**Stored data entries:**
==*==
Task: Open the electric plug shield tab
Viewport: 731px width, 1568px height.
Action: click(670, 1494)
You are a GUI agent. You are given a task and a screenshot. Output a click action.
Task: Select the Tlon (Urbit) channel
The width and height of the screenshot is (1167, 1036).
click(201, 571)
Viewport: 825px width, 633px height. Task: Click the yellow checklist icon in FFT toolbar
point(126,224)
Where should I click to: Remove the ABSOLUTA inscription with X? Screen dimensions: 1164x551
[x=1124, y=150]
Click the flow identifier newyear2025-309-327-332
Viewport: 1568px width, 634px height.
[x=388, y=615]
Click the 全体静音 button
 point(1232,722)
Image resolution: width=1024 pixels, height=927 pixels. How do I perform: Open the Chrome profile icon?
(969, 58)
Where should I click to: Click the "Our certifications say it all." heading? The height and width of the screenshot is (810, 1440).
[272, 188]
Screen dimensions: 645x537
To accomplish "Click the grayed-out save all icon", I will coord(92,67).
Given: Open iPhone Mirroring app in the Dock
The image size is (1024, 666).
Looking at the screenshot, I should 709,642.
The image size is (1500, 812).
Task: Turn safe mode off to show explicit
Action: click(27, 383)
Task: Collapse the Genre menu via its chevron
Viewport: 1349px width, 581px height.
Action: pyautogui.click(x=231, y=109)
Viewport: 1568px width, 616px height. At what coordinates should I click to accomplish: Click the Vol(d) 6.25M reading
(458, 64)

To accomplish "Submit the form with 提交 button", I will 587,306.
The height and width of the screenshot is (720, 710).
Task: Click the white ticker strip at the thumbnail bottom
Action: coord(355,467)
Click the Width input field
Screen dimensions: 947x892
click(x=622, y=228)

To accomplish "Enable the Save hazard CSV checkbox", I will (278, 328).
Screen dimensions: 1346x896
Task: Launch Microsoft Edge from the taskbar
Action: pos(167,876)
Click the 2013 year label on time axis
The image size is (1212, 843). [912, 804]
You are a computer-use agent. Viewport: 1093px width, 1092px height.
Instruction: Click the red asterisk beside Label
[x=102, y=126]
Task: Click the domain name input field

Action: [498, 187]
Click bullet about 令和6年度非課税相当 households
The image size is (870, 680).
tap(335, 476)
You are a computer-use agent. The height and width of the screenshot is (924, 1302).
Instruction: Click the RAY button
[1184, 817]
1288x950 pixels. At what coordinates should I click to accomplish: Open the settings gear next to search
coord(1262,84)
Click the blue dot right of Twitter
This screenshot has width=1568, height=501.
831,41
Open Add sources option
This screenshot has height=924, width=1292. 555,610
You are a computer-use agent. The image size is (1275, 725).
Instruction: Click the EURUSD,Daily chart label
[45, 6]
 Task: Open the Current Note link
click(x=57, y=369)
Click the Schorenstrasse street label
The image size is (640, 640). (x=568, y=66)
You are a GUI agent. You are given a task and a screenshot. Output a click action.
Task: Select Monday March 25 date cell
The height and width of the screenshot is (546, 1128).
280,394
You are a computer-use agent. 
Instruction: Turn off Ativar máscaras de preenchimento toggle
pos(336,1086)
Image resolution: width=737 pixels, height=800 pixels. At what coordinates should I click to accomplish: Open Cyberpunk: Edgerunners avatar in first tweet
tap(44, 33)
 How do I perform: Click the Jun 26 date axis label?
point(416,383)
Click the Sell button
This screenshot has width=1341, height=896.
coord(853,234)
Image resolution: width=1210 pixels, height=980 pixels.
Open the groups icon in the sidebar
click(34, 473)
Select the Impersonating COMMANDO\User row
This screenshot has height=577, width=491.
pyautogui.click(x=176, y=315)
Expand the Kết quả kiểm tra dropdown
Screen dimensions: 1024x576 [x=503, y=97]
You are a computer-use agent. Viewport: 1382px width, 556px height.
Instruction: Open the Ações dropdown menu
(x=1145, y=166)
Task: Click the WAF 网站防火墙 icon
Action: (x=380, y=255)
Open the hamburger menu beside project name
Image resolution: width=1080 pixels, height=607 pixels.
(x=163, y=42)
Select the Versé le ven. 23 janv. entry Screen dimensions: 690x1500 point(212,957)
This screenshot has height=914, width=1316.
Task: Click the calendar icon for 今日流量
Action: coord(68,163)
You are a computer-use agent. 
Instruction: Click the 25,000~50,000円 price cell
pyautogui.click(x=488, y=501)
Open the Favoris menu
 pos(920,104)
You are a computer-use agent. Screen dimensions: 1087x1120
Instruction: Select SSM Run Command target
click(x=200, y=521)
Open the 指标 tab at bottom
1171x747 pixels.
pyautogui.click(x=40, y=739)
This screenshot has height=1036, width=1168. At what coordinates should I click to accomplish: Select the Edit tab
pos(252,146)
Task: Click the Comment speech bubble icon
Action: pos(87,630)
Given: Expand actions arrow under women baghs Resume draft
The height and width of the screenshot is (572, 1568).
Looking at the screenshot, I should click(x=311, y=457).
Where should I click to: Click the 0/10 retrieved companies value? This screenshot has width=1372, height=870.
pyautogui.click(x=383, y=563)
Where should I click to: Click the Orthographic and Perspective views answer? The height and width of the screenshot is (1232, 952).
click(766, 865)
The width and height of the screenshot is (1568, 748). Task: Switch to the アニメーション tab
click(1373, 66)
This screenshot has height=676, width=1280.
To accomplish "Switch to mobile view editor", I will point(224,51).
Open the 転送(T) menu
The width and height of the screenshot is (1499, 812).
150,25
==*==
**EXERCISE BRIEF:** For each line above that contains the word "computer", make a copy.

**RESPONSE AREA:**
You are a computer-use agent. Viewport: 1093px width, 1092px height.
You are a computer-use agent. The height and width of the screenshot is (924, 1302).
You are a computer-use agent. The image size is (1275, 725).
You are a computer-use agent. 
You are a computer-use agent. Viewport: 1382px width, 556px height.
You are a computer-use agent. 
You are a computer-use agent. Screen dimensions: 1087x1120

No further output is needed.